## ACTIVITY
From the line containing "Given: Expand the Объект field dropdown" through the last line of the data, both ends included, write out every line exactly; omit the pictures.

Saved entries:
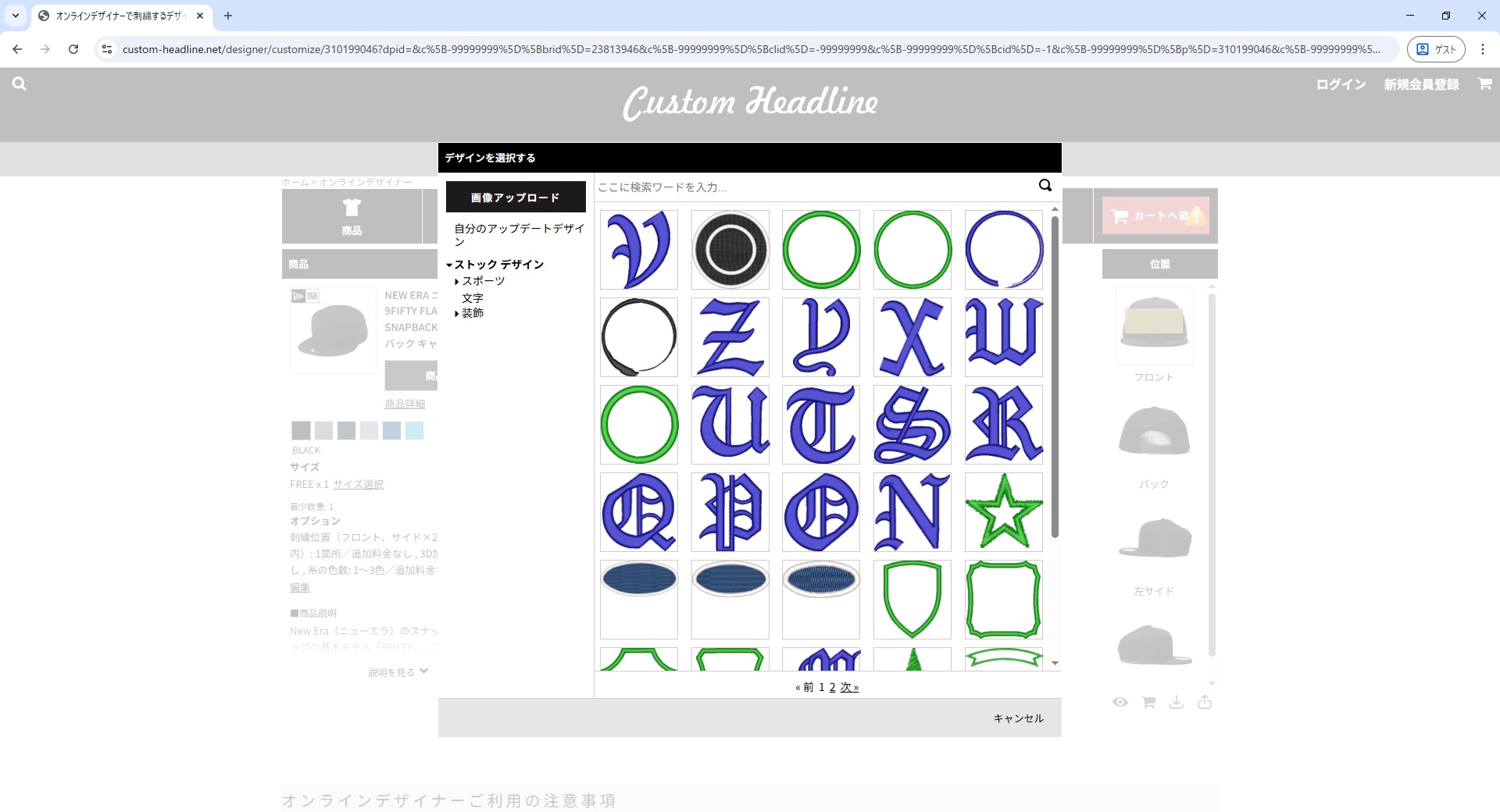Screen dimensions: 1500x812
Task: Click the search magnifier icon in design dialog
Action: [1045, 186]
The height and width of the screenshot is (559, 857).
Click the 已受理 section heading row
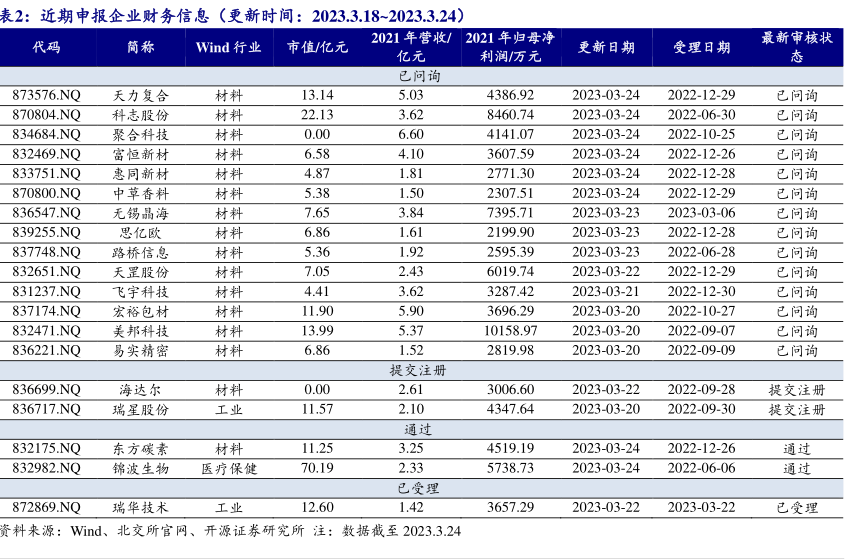tap(419, 488)
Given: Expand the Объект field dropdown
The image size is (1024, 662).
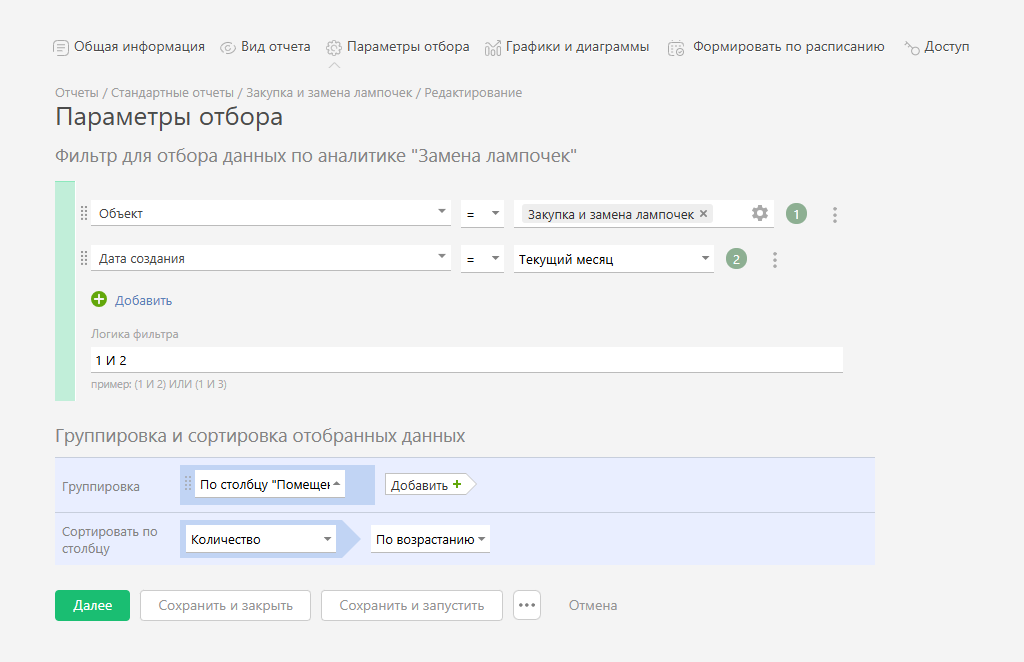Looking at the screenshot, I should click(442, 213).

## ANSWER SECTION
Given: Expand the Объект field dropdown
The image size is (1024, 662).
Looking at the screenshot, I should click(442, 213).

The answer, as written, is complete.